= Beginning of Section =
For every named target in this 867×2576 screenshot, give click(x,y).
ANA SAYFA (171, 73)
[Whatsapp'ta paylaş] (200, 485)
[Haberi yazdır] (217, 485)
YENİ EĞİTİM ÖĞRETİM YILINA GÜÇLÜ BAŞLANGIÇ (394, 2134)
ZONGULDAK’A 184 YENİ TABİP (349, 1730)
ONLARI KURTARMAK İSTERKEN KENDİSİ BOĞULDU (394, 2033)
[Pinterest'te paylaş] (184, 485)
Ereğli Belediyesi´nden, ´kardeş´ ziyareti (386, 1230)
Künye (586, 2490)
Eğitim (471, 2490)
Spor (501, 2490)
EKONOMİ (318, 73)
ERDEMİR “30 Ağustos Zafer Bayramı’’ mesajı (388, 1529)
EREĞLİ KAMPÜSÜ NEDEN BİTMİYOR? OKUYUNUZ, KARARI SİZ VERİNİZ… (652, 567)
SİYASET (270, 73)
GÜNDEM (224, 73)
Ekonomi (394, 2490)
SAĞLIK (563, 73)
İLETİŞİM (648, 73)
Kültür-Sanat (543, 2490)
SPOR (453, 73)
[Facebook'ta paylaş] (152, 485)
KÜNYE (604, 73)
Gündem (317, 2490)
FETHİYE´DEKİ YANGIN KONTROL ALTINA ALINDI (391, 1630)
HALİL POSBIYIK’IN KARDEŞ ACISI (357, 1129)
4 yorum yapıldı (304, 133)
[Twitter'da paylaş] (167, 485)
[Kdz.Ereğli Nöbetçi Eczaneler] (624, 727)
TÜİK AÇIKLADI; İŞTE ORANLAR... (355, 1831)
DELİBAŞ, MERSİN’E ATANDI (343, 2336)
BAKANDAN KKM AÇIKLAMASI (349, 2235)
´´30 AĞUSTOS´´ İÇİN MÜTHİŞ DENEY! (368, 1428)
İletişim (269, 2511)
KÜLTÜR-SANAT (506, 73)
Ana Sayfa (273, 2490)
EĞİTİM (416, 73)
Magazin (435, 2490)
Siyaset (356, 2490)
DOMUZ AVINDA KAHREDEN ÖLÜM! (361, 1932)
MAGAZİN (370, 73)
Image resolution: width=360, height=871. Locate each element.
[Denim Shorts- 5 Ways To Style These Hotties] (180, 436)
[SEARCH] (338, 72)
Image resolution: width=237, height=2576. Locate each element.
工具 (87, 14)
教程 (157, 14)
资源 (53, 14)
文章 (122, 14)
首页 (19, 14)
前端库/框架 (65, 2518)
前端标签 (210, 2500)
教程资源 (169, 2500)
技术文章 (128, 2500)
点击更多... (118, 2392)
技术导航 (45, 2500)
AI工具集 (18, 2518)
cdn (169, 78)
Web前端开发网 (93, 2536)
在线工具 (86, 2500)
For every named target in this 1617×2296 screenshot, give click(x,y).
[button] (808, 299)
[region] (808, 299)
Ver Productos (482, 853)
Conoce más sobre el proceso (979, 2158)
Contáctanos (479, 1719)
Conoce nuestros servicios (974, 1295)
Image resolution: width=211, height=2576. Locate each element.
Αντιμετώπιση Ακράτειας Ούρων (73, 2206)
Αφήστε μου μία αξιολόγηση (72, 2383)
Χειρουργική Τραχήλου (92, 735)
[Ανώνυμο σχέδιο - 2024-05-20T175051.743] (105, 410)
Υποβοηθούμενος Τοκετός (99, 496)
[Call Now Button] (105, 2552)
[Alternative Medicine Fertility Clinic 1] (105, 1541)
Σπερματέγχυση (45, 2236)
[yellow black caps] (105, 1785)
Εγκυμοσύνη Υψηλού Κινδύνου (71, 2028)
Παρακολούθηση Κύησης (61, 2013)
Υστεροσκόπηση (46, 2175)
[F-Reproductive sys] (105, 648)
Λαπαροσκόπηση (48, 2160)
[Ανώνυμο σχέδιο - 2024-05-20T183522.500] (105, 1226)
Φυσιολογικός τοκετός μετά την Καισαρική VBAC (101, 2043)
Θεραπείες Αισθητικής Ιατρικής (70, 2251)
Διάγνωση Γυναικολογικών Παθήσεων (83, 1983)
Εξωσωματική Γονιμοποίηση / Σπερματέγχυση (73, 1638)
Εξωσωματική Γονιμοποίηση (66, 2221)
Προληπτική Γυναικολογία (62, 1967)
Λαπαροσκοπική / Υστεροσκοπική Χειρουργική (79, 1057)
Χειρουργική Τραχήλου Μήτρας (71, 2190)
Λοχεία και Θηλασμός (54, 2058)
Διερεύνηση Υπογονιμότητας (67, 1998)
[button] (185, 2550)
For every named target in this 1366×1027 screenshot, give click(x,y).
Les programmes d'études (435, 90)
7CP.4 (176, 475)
= End of Section =
**Problem to work on**. Would you please copy, word for word, everything above from the line containing "技术文章 (128, 2500)" down to the line containing "Χειρουργική Τραχήλου (92, 735)", those two lines included?

**Answer area**.
技术文章 (128, 2500)
点击更多... (118, 2392)
技术导航 (45, 2500)
AI工具集 (18, 2518)
cdn (169, 78)
Web前端开发网 (93, 2536)
在线工具 (86, 2500)
For every named target in this 1617×2296 screenshot, give click(x,y).
[button] (808, 299)
[region] (808, 299)
Ver Productos (482, 853)
Conoce más sobre el proceso (979, 2158)
Contáctanos (479, 1719)
Conoce nuestros servicios (974, 1295)
Image resolution: width=211, height=2576. Locate each element.
Αντιμετώπιση Ακράτειας Ούρων (73, 2206)
Αφήστε μου μία αξιολόγηση (72, 2383)
Χειρουργική Τραχήλου (92, 735)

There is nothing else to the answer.